Mercury Precession & GR Calculation Impact

[D H]

The paper produced the incorrect formula for the force.

No, it did not. It used a first-order approximation, which is a perfectly valid thing to do in perturbation theory. You are making a strong claim here. You need to show that this claim is true.

There are two symmetrical elements participating in the force calculation n(see the drawing on the wiki page), so :

dM=\frac{2 R d \theta}{2 \pi R}M

I hope you are not talking about this *lousy* diagram:

The thing that looks like a ring in that diagram is not a ring. It is an orthogonal projection of the spherical shell. The bluish band represents a ring. The angle theta in that diagram is a polar angle. The azimuthal angle is not shown; the wiki article hand-waves over the azimuthal integration. The rings in that wiki article are constructed so that the point in question always lies on the ring axes. Mercury does not lie along the axis of any the planetary rings in the article cited in the original post. The construction in the wiki article does not apply to the topic of thread.

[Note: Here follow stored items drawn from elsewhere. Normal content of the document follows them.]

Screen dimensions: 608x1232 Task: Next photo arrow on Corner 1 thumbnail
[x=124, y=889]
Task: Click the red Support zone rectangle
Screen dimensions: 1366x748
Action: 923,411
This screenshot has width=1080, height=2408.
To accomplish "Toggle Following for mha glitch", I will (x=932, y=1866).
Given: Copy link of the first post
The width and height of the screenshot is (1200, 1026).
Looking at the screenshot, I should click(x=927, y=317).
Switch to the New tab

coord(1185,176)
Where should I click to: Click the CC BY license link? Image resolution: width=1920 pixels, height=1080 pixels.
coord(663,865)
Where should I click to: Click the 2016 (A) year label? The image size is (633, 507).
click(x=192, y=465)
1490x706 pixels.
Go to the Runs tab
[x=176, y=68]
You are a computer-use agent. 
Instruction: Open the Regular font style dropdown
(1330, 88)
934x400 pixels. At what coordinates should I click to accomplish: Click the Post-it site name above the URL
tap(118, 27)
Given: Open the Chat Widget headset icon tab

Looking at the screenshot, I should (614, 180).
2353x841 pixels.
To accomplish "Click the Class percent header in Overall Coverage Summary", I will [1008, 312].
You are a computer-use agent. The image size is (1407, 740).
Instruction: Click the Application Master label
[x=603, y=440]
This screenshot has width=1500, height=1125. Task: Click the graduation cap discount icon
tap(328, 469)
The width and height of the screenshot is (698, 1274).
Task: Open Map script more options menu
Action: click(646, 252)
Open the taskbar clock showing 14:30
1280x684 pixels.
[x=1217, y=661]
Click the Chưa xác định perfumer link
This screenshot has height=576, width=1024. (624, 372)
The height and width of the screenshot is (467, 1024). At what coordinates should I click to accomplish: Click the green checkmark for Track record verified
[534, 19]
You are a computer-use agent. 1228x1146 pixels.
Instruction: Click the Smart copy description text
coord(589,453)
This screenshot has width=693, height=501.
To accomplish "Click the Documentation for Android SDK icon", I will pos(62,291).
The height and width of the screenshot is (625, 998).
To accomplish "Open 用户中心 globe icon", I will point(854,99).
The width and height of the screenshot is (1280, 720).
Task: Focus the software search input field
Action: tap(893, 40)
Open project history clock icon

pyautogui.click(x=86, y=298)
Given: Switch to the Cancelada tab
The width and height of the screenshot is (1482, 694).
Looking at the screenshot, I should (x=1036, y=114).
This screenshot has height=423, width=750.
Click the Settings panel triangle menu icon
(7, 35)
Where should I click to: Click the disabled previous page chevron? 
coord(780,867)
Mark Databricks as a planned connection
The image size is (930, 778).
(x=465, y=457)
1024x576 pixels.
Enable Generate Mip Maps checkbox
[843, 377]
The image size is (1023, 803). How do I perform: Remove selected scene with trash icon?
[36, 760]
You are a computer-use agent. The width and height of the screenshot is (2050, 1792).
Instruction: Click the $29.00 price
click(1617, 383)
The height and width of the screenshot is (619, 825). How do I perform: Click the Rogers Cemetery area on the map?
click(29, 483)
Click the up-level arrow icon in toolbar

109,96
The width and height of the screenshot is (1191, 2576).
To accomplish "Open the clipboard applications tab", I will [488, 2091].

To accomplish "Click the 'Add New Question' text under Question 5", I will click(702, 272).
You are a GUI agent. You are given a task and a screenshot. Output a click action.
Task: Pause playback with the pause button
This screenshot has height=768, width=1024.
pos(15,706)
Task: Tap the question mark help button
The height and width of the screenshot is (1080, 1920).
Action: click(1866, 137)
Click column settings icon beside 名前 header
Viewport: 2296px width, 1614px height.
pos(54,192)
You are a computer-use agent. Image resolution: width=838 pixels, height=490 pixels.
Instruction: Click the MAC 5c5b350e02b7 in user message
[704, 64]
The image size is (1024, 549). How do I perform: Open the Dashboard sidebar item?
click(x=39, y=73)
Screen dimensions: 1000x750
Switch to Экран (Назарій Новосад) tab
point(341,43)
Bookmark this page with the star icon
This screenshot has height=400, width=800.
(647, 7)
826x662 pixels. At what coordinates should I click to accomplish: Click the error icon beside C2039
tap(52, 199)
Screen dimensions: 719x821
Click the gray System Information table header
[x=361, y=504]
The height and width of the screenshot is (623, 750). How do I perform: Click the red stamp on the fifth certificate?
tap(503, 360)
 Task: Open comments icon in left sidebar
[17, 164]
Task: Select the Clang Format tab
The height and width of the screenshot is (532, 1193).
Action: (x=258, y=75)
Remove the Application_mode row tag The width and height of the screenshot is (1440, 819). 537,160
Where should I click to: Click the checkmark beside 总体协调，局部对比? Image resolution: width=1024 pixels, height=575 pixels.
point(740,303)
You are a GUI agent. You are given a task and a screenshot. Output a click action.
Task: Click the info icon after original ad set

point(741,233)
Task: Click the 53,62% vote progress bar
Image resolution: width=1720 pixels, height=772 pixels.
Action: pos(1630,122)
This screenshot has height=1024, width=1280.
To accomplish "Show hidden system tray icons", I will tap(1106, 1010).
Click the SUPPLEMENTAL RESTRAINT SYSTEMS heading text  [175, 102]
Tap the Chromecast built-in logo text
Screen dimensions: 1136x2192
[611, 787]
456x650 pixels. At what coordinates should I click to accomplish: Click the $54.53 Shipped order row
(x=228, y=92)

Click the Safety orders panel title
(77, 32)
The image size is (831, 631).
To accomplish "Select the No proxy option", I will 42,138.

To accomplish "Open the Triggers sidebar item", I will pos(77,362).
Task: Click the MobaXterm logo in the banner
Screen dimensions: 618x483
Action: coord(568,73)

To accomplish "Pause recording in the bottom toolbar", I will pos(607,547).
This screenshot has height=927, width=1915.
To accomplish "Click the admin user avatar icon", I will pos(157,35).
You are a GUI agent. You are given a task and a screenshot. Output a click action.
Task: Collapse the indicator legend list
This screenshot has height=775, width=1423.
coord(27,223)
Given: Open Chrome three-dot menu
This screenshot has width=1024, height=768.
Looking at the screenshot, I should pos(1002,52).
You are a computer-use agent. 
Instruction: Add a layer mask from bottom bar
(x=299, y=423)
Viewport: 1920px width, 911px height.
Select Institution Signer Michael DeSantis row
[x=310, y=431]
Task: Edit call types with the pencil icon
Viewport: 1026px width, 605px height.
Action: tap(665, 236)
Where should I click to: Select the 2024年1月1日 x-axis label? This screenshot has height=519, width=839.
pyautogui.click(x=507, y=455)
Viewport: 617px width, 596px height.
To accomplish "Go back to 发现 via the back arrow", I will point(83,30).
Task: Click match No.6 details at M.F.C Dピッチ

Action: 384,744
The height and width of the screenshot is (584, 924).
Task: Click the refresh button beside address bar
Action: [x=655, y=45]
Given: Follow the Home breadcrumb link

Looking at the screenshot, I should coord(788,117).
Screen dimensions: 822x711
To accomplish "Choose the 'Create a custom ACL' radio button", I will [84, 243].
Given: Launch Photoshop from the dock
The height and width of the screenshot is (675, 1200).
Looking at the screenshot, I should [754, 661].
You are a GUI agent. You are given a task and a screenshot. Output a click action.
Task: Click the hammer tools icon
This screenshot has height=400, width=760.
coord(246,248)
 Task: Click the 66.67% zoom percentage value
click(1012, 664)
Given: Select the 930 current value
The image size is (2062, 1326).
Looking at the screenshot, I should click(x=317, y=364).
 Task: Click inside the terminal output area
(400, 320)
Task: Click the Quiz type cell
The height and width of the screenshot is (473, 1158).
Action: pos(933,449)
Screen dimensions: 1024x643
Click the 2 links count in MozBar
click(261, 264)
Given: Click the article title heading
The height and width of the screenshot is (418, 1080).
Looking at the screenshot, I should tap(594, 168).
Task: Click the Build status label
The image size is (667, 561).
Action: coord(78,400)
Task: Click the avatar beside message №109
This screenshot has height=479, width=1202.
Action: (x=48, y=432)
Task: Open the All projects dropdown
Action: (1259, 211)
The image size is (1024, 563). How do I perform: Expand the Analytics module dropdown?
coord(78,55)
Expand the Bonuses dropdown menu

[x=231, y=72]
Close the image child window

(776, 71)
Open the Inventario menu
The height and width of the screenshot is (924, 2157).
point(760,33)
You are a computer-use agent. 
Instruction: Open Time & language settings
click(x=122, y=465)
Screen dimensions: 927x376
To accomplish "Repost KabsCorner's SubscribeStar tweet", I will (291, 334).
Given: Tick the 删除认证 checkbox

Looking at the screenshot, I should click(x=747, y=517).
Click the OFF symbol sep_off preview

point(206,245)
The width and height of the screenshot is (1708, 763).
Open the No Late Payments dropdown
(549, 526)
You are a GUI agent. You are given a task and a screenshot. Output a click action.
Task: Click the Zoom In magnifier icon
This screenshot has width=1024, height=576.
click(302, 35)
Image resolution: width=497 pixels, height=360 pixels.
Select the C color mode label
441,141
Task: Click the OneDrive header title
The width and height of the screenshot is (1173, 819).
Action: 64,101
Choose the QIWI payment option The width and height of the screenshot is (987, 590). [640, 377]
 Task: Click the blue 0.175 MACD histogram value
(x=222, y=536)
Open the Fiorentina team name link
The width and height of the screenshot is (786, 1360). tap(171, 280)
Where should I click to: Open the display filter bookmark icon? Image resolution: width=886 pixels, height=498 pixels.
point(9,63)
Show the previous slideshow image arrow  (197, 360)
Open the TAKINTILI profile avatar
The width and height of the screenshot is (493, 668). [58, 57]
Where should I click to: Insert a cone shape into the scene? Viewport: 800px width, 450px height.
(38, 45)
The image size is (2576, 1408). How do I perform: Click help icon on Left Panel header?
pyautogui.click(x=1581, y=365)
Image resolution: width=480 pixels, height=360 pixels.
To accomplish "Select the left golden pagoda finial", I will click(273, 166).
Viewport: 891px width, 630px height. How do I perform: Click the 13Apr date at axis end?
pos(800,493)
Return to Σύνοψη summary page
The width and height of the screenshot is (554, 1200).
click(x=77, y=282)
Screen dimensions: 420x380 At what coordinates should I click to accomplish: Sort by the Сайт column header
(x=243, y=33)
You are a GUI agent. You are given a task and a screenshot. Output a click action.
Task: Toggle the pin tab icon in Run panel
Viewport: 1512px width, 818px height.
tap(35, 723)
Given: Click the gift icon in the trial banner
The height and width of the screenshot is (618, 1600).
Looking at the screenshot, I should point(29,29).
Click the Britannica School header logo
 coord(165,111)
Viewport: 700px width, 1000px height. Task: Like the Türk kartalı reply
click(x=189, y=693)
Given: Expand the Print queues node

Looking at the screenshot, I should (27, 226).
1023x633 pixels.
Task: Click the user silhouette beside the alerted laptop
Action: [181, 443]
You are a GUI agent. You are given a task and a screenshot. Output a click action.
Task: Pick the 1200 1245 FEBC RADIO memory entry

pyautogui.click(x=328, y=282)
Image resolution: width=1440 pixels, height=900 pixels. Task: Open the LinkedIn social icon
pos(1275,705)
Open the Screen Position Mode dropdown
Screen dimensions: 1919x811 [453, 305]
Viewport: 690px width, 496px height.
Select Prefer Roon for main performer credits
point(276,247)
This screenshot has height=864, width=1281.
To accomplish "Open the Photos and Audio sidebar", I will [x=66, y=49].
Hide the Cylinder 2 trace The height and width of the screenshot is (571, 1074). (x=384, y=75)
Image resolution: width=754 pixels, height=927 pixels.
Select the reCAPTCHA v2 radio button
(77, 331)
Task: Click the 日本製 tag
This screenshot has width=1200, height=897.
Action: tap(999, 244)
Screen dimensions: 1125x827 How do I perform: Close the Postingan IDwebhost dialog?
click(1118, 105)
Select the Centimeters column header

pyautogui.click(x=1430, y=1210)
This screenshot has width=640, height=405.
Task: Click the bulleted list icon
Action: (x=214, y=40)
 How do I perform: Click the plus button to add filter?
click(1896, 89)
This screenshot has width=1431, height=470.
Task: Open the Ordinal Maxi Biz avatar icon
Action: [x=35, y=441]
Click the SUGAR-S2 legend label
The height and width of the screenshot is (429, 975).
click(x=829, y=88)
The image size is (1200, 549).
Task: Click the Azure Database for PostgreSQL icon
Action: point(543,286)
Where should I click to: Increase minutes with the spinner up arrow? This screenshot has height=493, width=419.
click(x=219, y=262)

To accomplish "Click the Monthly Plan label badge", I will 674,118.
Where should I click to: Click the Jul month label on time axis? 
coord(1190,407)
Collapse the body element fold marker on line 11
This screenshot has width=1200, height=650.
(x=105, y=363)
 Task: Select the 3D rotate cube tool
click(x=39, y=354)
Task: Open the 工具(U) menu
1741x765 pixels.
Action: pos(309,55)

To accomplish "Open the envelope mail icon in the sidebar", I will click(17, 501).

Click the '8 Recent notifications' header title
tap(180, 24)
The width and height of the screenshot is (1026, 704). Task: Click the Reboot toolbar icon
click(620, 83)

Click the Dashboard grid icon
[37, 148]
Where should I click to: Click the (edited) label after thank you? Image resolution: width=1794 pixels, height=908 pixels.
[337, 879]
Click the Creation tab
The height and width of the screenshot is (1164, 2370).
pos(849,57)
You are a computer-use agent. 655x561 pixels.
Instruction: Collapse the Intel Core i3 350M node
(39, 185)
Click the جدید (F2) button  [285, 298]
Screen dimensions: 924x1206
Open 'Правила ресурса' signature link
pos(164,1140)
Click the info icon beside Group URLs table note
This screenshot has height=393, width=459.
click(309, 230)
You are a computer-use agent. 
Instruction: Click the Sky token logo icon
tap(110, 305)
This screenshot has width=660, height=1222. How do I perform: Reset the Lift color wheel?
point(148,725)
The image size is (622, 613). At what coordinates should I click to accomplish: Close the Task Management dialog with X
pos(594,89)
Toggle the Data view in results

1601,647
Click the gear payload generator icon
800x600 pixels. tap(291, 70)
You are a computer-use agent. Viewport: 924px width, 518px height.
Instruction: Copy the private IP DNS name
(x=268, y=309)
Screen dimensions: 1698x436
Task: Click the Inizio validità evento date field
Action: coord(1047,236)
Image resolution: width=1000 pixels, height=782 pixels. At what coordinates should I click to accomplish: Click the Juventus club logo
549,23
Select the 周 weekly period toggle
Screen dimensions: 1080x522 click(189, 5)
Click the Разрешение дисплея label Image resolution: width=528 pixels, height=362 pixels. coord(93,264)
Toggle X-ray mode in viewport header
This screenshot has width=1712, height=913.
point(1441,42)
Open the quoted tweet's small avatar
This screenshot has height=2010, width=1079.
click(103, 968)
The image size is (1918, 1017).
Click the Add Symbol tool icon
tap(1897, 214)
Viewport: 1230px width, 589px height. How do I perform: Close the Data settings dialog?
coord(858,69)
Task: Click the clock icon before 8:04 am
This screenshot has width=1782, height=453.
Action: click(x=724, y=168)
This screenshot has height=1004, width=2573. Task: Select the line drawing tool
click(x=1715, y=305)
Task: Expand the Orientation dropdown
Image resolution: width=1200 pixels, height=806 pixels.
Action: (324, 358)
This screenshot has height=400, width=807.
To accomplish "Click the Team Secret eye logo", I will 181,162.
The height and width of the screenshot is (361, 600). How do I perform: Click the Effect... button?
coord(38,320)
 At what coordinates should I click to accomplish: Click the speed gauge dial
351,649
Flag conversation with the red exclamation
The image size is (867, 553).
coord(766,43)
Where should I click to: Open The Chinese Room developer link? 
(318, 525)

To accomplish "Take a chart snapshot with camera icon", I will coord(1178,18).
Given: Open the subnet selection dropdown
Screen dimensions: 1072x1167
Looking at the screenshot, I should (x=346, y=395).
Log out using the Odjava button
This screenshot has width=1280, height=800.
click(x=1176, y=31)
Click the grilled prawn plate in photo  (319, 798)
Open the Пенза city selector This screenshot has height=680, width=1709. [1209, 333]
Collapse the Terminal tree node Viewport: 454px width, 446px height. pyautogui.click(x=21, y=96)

The wiki description of the solution is very good, I suggest that you read it.

I disagree. The wiki description of the shell theorem is very bad. It has long stood as one of my prototypical examples of bad wikipedia articles. No references, lousy diagrams, incomplete math, and far too much unjustified/behind-the-scenes hand-waving.

 

[starthaus]

No, it did not. It used a first-order approximation, which is a perfectly valid thing to do in perturbation theory. You are making a strong claim here. You need to show that this claim is true.

It is very simple, the integral that describes the force should be an elliptical integral, with no closed form. The authors inadvertently canceled out the square root part of the expression, thus obtaining a closed form which is wrong. I think I have told you this about three times already.

I hope you are not talking about this *lousy* diagram:

The thing that looks like a ring in that diagram is not a ring.

It is a transverse section through a sphere. I see that you figured that out. I am also glad you figured out your basic mistake in calculating dM

It is an orthogonal projection of the spherical shell. The bluish band represents a ring. The angle theta in that diagram is a polar angle. The azimuthal angle is not shown;

It is easy to figure out that the azimuthal angle is zero since the test probe is placed in the equatorial plane of the sphere.

the wiki article hand-waves over the azimuthal integration.

It doesn't. It is plain to see that the azimuthal angle is zero.

The rings in that wiki article are constructed so that the point in question always lies on the ring axes.

Right.

Mercury does not lie along the axis of any the planetary rings in the article cited in the original post. The construction in the wiki article does not apply to the topic of thread.

May I suggest that you read the paper again? Pay attention to paragraph II. Mercury is embedded in the plane of the ring, the azimuthal angle is ZERO.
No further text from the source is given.